The new meta-analysis, completed by investigators at the University of Southern California (USC), appeared in the October 19 Journal of the American Medical Association. The meta-analysis was funded with grants from the Alzheimer's Disease Centers of California and the University of Southern California Alzheimer's Disease Research Center.
The report's lead author, Lon Schneider, M.D., M.S., a professor of psychiatry and behavioral sciences at USC's Keck School of Medicine, is also the coprincipal investigator (with the University of Rochester's Pierre Tarriot, M.D.) of the National Institute of Mental Health's Clinical Antipsychotic Trials of Intervention Effectiveness–Alzheimer's Disease (CATIE-AD) study.

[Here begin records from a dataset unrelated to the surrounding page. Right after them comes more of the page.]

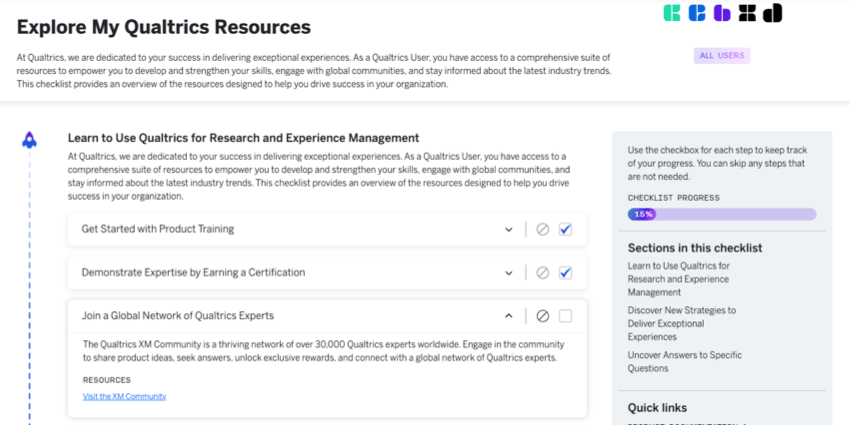This screenshot has width=850, height=425.
Task: Click the checklist progress bar at 15%
Action: tap(721, 214)
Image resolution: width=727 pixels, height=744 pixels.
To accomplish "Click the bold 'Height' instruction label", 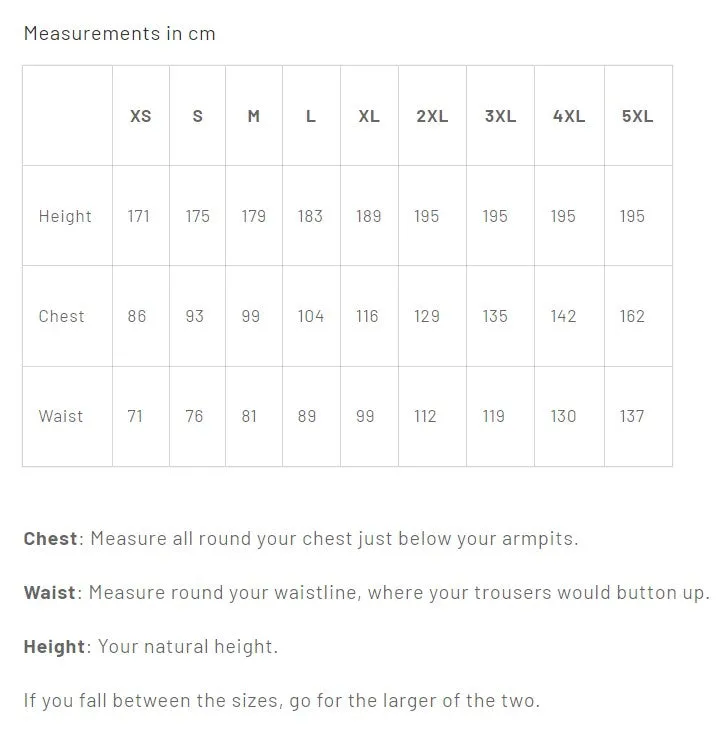I will (54, 647).
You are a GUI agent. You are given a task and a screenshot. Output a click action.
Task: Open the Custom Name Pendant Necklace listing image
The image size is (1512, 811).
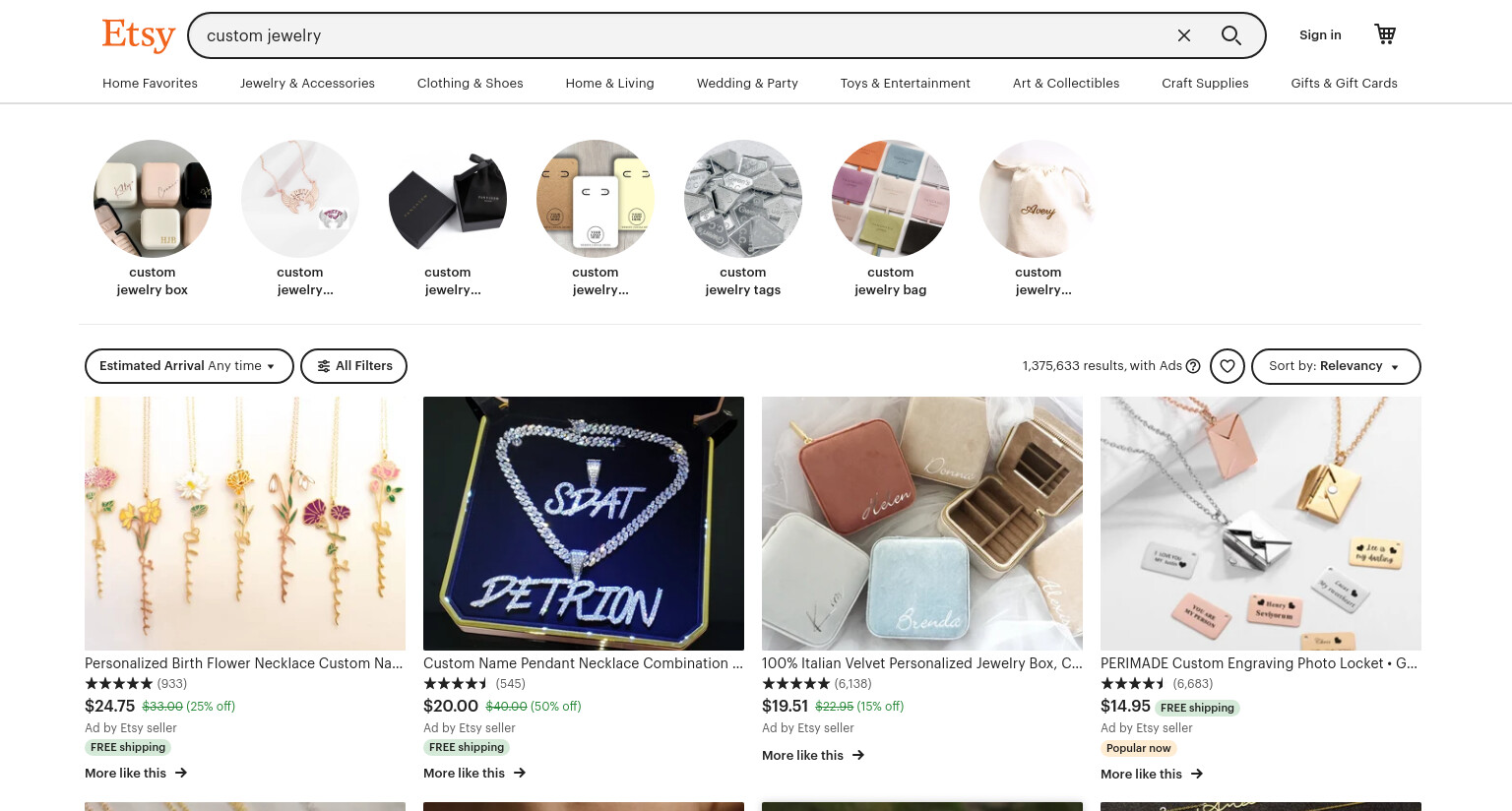tap(584, 524)
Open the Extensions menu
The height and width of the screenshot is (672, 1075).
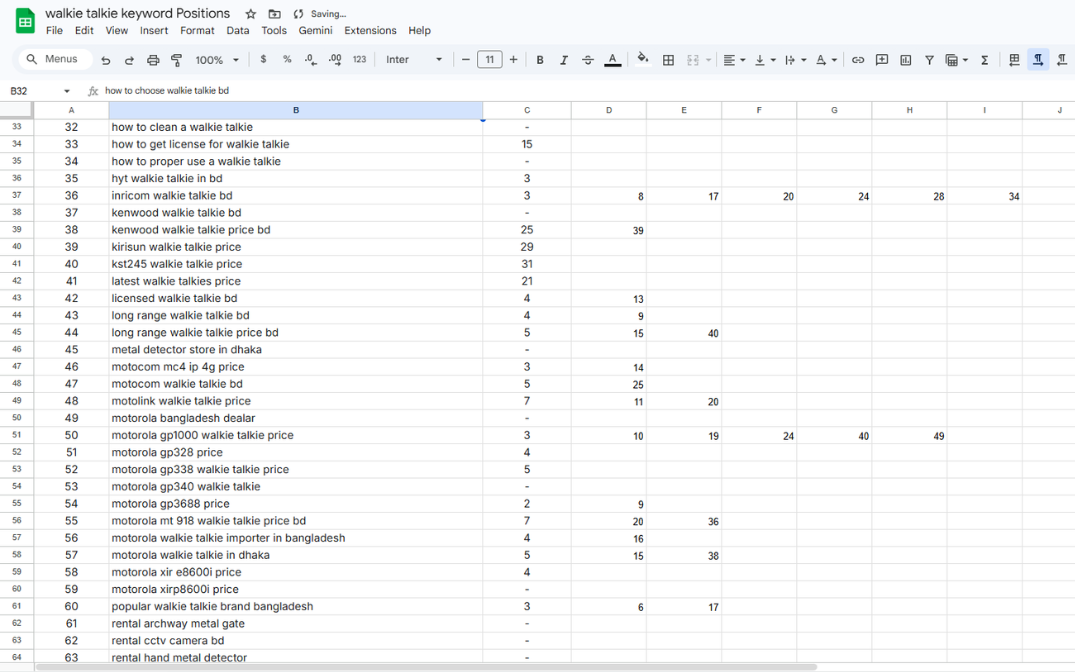tap(370, 31)
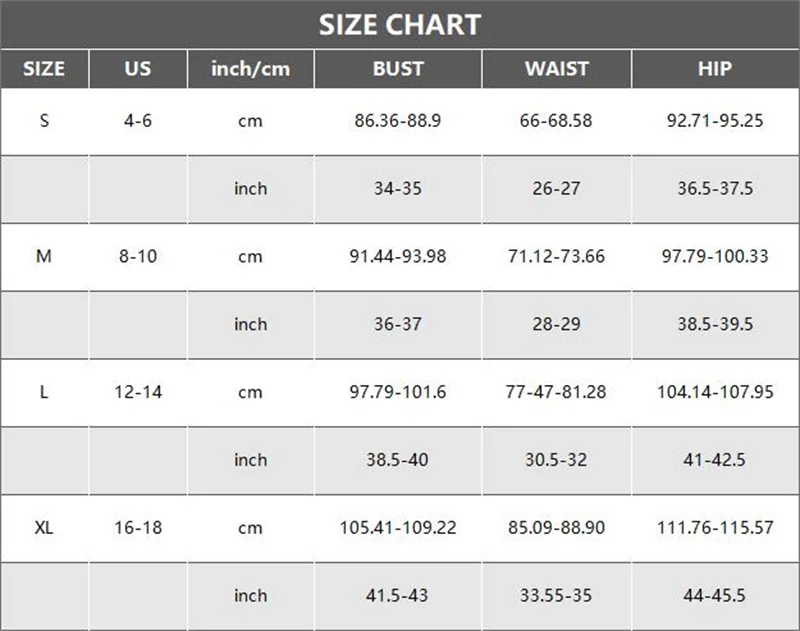Click the SIZE CHART title banner

(400, 24)
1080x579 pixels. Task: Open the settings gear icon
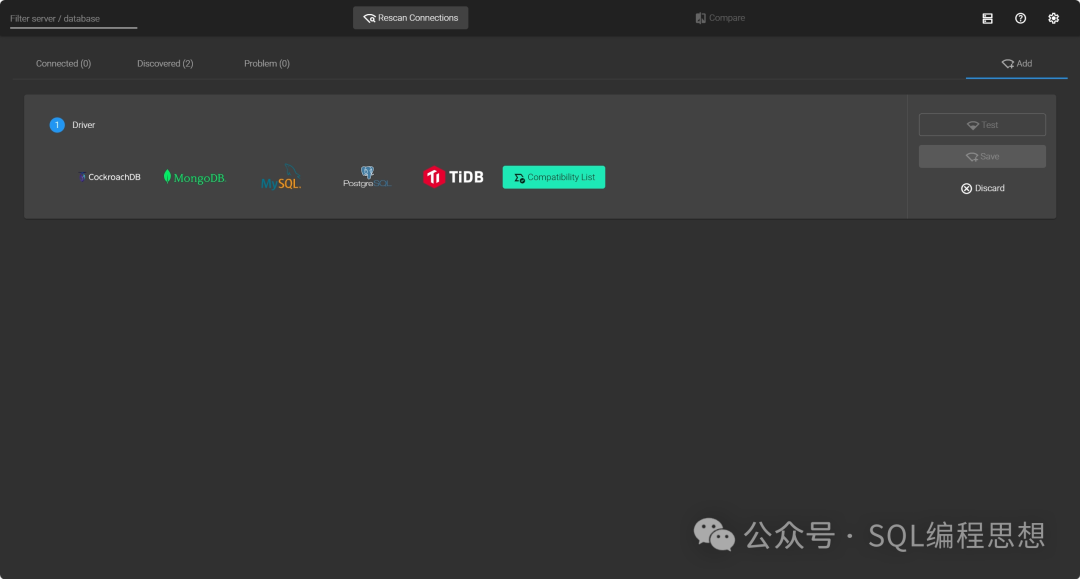[1053, 19]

CATIE-AD was designed to look at the effectiveness and safety of using antipsychotic medications to control the behavioral disturbances associated with dementia in “real-world” practice settings. Although data collection has been completed in CATIE-AD, results have yet to be published. Researchers who conducted NIMH's companion CATIE-Schizophrenia study reported primary results in September (Psychiatric News, October 21).
In the current report, Schneider and his colleagues electronically searched MEDLINE from 1966 to April 2005 and the Cochrane Controlled Trials Register (January 1, 2005). In addition, they reviewed conference proceedings, abstracts, and poster presentations (1999 through April 2005) from geriatric medicine, psychiatric, neurological, and geriatric psychiatry meetings. Information was also requested from pharmaceutical manufacturers and the FDA.

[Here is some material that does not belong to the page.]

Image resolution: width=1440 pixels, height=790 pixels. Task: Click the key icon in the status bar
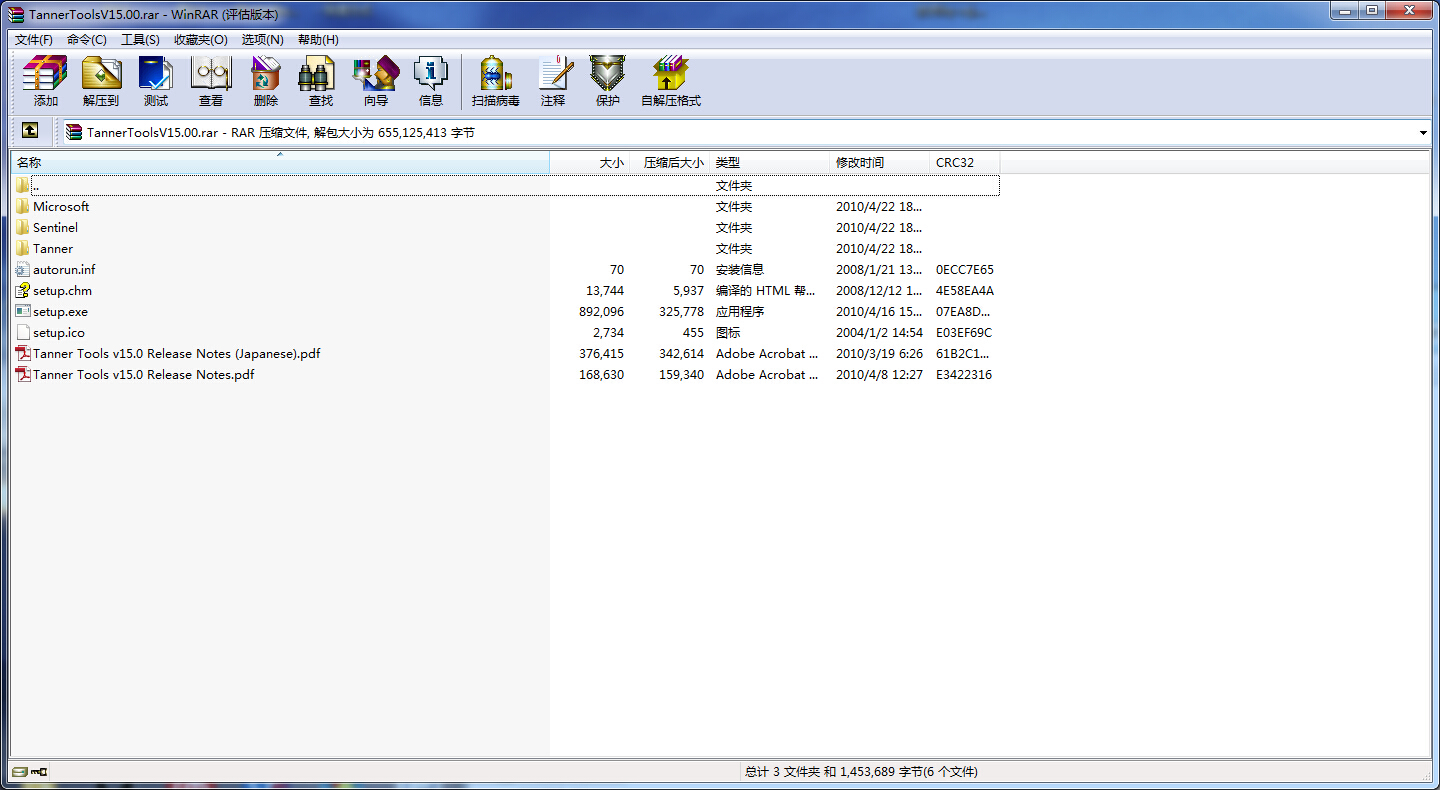point(36,771)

In all, the team identified and analyzed 15 clinical trials in which the SGAs aripiprazole (Abilify), olanzapine (Zyprexa), quetiapine (Seroquel), or risperidone (Risperdal) were compared with placebo. (One study included both olanzapine and risperidone.) The studies encompassed 3,353 patients who received one of the four SGAs and 1,757 patients who received placebo.

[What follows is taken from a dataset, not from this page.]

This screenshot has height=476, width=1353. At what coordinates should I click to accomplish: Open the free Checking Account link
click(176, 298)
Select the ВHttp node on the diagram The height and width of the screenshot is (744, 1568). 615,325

During the active-treatment phase of a clinical trial of patients taking one of the four drugs, 118 deaths occurred, compared with 40 deaths among those on placebo. This difference was statistically significant (p=0.02). Patients taking an SGA were 1.54 times more likely to die (from any cause) than those patients assigned to receive placebo in the clinical trials studied. While available details were not plentiful, most of the reported deaths were cardiovascular in origin or from infections such as pneumonia.
When Schneider and his colleagues analyzed all the data they had available to estimate patients' total exposure to either drug or placebo (that is, dose as well as duration of drug/placebo therapy), they found that the overall relative risk of death was 1.65 times more likely in those taking drug compared with those taking placebo.
In this pooled, total-exposure analysis, each of the individual medications was associated with an increased relative risk of death from any cause, compared with placebo. However, the risk varied among the drugs, with the highest relative risk of death associated with olanzapine (RR=2.31) and the lowest with risperidone (RR=1.35). However, while the overall increase was highly statistically significant (p=0.003), none of the relative risks calculated for the individual medications reached statistical significance.
“Although the findings were consistent from trial to trial and from drug to drug,” Schneider and his coauthors concluded in their JAMA report, “It is only when all trials are combined that a statistically significant effect is found. No drug is individually responsible for the effect, but rather each contributes to the overall effect.”
In an editorial accompanying the report, Peter Rabins, M.D., M.P.H., and Constantine Lyketsos, M.D., M.H.S., both in the department of psychiatry and behavioral sciences at Johns Hopkins University School of Medicine, noted,“ The results do not contraindicate the use of antipsychotic drugs in the treatment of patients with dementia,” but rather, they write, “the results change the risk-benefit analysis such that antipsychotic drugs should be used only when there is an identifiable risk of harm to the patient or others, when the distress caused by the symptoms is significant, or when alternate therapies have failed, and symptom relief would be beneficial.”
Rabins and Lyketsos also noted the difficulties that Schneider and his colleagues encountered in trying to identify all available data on the use of antipsychotics in elderly demented patients. Similar challenges have been encountered with research efforts involving other drug classes, they added.
“Because there is a significant likelihood that rare events will not be identified in the two [studies] required by the FDA for approval,” Rabins and Lyketsos wrote, “the FDA must put more effort into formal post-marketing surveillance” and require public registry of all clinical-trials data.